Where a line contains the word "thumbnail", copy that line from the records below.

Material provided below:

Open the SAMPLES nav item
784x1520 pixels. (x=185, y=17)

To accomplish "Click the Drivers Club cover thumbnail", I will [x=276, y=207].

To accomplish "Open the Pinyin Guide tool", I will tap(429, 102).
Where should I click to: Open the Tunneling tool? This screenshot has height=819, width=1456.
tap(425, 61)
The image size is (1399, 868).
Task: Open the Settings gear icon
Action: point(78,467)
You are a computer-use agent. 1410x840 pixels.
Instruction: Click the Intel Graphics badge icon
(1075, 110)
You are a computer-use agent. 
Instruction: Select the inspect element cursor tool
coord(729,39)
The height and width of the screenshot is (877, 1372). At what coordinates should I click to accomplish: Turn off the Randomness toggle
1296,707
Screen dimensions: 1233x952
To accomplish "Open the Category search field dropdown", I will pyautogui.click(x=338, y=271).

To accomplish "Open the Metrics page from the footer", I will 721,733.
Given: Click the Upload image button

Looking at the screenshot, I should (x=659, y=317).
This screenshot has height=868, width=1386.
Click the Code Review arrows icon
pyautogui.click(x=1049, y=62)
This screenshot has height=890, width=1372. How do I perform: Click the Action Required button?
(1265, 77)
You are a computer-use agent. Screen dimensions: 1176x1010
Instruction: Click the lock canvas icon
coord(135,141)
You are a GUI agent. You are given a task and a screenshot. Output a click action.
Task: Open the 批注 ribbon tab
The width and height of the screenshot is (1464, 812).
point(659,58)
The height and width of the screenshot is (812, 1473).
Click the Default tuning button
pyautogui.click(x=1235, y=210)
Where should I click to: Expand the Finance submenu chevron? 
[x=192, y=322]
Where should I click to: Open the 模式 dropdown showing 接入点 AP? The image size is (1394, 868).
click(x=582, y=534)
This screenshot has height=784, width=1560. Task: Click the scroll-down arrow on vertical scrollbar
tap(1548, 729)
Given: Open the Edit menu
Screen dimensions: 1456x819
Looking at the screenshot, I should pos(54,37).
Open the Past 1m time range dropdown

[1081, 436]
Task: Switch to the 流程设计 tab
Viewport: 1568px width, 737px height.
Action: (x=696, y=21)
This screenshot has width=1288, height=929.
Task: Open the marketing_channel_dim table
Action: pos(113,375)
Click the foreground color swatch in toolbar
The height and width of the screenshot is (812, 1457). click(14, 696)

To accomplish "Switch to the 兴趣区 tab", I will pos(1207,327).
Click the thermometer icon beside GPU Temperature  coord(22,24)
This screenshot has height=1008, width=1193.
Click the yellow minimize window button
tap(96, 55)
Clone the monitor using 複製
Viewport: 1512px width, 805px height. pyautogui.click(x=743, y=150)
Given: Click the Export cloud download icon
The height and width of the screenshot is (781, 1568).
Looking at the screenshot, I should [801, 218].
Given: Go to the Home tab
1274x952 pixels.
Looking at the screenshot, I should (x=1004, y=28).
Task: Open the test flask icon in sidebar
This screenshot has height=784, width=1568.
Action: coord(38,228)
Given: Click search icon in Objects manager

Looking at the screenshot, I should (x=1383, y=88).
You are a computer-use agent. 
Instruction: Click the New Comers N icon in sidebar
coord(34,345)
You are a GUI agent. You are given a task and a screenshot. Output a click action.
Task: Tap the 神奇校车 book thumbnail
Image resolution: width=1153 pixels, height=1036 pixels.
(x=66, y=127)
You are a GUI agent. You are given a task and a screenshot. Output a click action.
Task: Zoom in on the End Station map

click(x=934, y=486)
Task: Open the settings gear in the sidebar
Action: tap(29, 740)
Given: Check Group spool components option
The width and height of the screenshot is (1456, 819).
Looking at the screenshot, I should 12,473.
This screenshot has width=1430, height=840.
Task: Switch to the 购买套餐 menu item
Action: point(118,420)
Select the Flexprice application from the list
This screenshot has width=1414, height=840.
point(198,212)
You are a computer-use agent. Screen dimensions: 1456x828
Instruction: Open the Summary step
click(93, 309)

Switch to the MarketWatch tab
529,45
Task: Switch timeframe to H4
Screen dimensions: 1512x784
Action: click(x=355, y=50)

End of Material provided.

→ **Final answer**
To accomplish "Click the Drivers Club cover thumbnail", I will [x=276, y=207].
Task: Tap the 神奇校车 book thumbnail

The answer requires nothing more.